What is being asked -
The result is the exact lines from the one containing "The width and" through the final line of the entries; leave out the pictures.

Data shown -
========================================================================
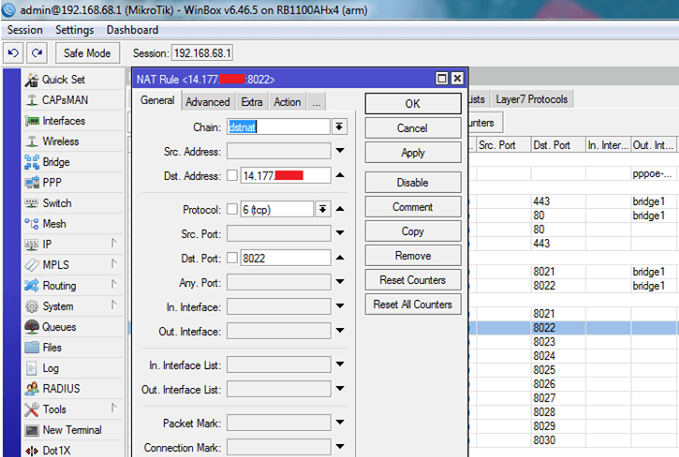Expand the Src. Address field arrow
The image size is (679, 457).
340,152
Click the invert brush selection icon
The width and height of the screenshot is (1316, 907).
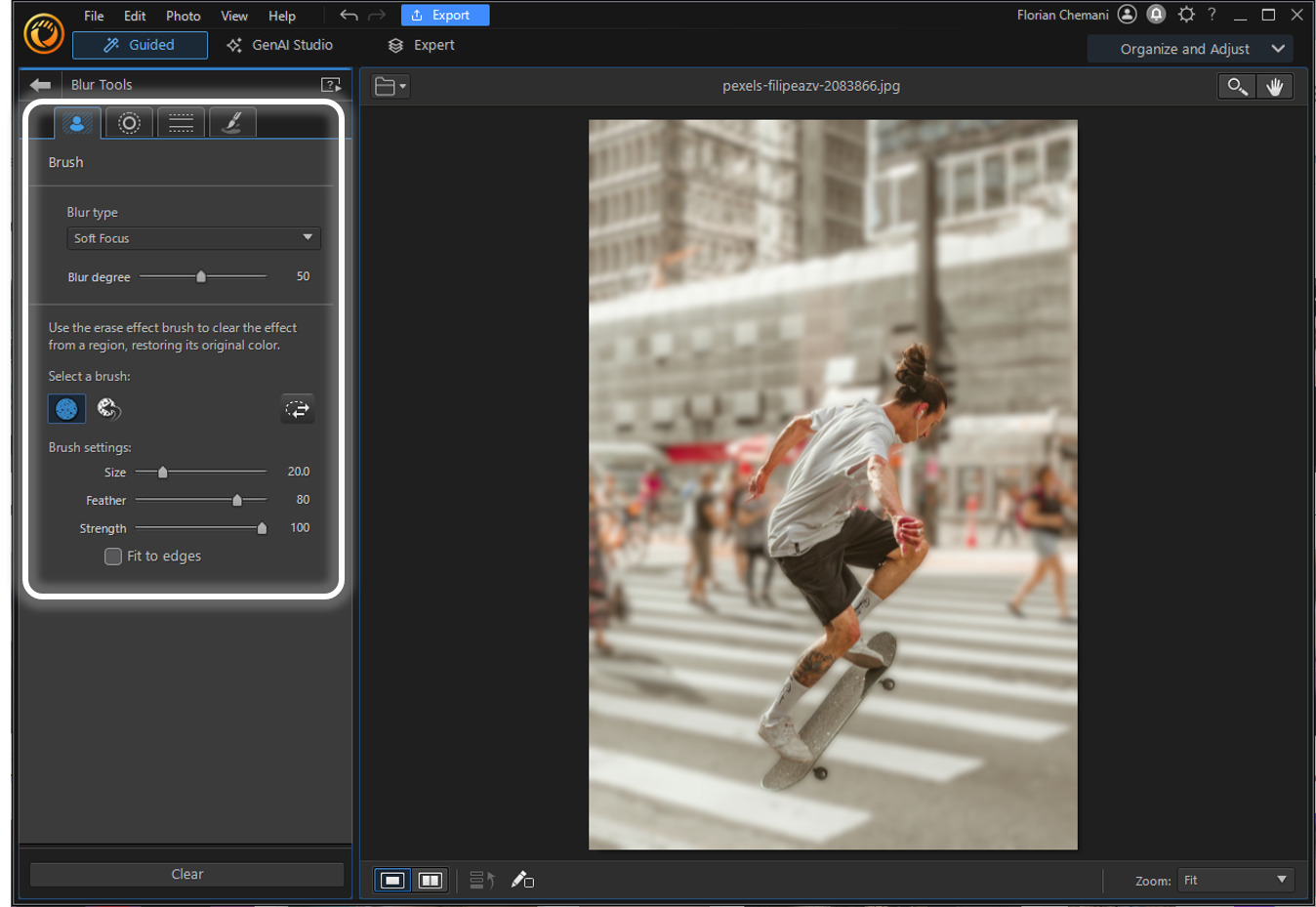(x=298, y=408)
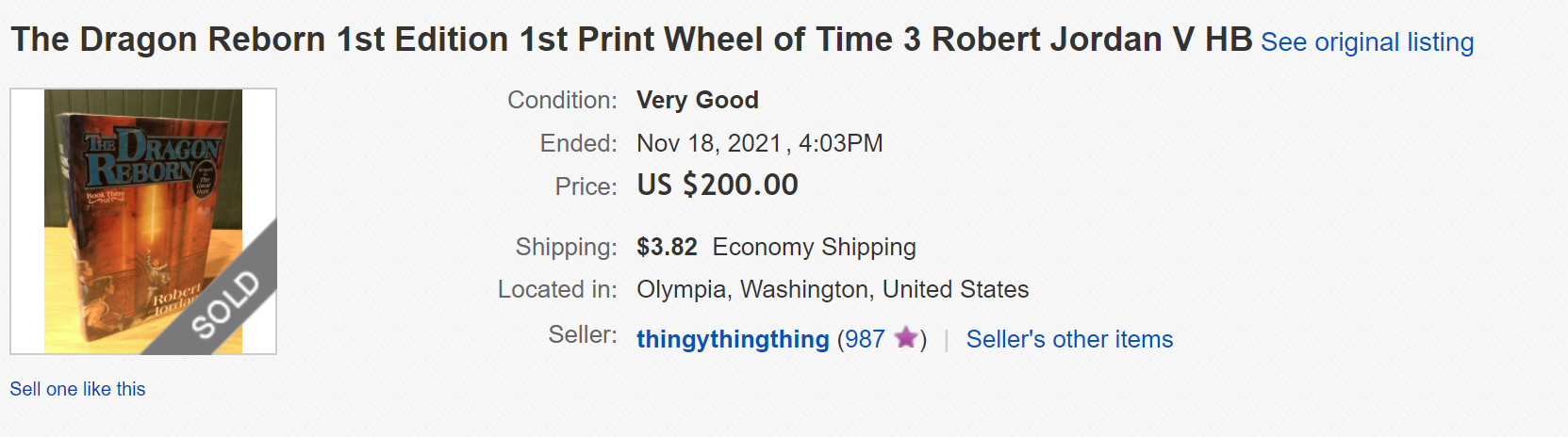Click the US $200.00 price
Viewport: 1568px width, 437px height.
[718, 185]
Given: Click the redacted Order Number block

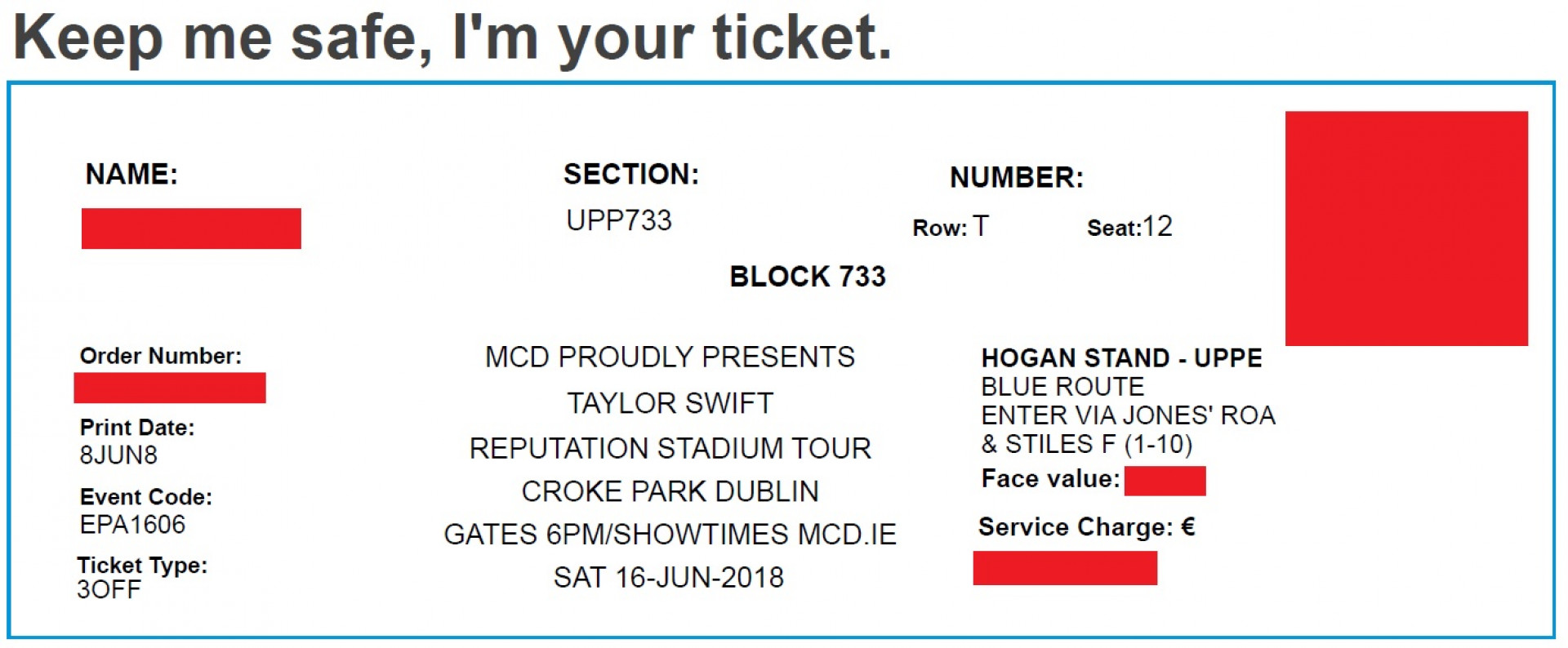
========================================================================
Solution to this task -
The width and height of the screenshot is (1316, 907).
(x=298, y=408)
Click the US $200.00 price
Viewport: 1568px width, 437px height.
[718, 185]
Given: Click the redacted Order Number block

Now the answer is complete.